If channels show up as solid pink boxes with the word "disconnected" in them, then the EPICS channel server that should serve these channels is not running. Since these are supposed to start automatically, this is generally speaking an expert problem. However, some simple causes might be

  • Network problem preventing contact to the channel server. E.g., lost contact to a "slowmoncon box" (for rack status, Glassman HV, and impedance monitor), or to the PMT HV controller (for the PMT HV).
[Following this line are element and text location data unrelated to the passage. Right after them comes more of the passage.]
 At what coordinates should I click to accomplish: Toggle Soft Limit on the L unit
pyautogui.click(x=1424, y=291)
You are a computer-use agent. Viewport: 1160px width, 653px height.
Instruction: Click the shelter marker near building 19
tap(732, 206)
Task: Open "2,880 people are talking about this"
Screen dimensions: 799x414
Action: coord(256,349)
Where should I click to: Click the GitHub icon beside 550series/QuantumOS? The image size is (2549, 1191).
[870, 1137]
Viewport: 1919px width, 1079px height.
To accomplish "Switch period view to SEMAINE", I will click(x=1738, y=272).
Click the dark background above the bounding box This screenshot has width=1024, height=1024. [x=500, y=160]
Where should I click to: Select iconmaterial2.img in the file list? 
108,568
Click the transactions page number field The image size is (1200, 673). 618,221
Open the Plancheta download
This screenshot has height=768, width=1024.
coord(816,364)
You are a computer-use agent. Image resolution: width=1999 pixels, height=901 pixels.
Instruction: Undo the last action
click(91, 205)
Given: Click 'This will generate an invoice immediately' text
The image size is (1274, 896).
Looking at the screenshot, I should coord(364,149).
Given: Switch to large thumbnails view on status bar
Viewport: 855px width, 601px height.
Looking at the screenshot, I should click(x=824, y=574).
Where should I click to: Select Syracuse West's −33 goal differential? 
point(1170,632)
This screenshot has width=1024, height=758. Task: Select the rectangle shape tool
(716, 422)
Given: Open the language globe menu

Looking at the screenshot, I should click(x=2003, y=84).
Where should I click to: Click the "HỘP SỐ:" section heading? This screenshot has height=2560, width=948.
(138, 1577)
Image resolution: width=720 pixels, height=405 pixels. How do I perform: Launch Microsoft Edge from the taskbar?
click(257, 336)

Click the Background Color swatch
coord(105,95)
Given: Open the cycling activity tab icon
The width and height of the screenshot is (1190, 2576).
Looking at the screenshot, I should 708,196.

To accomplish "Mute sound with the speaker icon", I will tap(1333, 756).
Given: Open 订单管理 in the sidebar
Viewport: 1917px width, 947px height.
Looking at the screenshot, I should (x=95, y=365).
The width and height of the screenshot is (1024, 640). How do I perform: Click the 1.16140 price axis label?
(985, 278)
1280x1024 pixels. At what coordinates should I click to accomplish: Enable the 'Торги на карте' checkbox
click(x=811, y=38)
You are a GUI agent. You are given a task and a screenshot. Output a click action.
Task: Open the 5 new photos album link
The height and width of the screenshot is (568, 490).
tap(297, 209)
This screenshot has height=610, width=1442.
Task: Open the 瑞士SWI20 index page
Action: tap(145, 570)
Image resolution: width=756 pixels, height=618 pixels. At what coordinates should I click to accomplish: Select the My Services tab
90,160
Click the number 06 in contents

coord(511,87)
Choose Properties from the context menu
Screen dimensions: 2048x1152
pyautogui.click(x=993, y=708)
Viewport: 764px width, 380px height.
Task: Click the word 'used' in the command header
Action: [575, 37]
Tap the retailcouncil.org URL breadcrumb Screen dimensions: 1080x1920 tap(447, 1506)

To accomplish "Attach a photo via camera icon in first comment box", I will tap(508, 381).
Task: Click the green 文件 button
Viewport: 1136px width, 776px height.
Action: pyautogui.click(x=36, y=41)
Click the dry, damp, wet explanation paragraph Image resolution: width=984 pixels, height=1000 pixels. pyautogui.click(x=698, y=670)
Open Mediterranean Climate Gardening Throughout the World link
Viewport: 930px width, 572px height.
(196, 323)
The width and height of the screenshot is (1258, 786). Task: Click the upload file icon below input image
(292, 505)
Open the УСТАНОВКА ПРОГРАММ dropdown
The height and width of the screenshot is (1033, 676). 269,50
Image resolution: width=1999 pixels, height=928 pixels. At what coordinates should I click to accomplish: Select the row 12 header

If it seems the device is really running correctly (heartbeat or activity LEDs flashing), then this is probably a problem for a network support expert. It wouldn't hurt to call a slowmoncon expert first.
  • A power failure to one of these devices. If the power is really out, then this is a problem for a electrical support expert.
  • Power is on and network connected, but device is not providing EPICS data.
    • You can always contact a slow control expert.
    • Glomation "slowmoncon box" rack monitor: If you are on-site and have ODH training and a buddy, you can try power cycling using the front panel switch. Or, you can try logging in to it via ssh as the uboonedaq user. E.g., for Glomation #4, ssh uboonedaq@192.168.144.204. Contact a slow control expert for the password. Once logged in, you can try restarting the IOC using the start_ioc.sh script in the home directory.
    • PMT HV controller: If PMT HV is on, contact a PMT expert and a slow control expert. If PMT HV is off and you are on-site and have ODH training and a buddy, it should be safe to try power cycling using the front panel switch. Note ubdaq-prod-smc must be online in order for the controller to boot. Alternatively, you can try logging in to it through its serial port via the Glomation in the Trigger/PMT rack. (Currently Glomation #16.) First ssh uboonedaq@192.168.144.216. (Contact a slow control expert for the password.) From there, you must sudo bash and screen -r to open serial port connection screen. (If that fails with a "no session to restore" message, try screen /dev/ttyS1 15200,cs8.) If you see the "Boot" prompt, use "@" to reboot. This may be needed after a power outage because power can be restored to the PMT HV controller before ubdaq-prod-smc is online. But if it is at the "->" prompt, it should already be working. Call a slow control expert.

If none of the above applies, contact a slow monitor/control (slowmoncon) expert.

Problems with alarms

  • Alarm ranges: there is an expert procedure for changing them. Contact the appropriate subsystem expert to get approval for changes.
  • Alarms not functioning at all, or "server not found": The alarm system should start and restart itself as needed; currently, there is no non-expert procedure for diagnosing or restarting the alarm system. One might be created if this becomes a problem, but for now, please let a slowmoncon expert know.

Problems with archiving

Entering to and exiting from full-screen mode is done using 'F11'
In this mode, the only visible window will be the SMC, and the archiver will not be visible.
Hence, If the archiver is not visible, checkout if you are on full-screen mode, and if so, exit from it.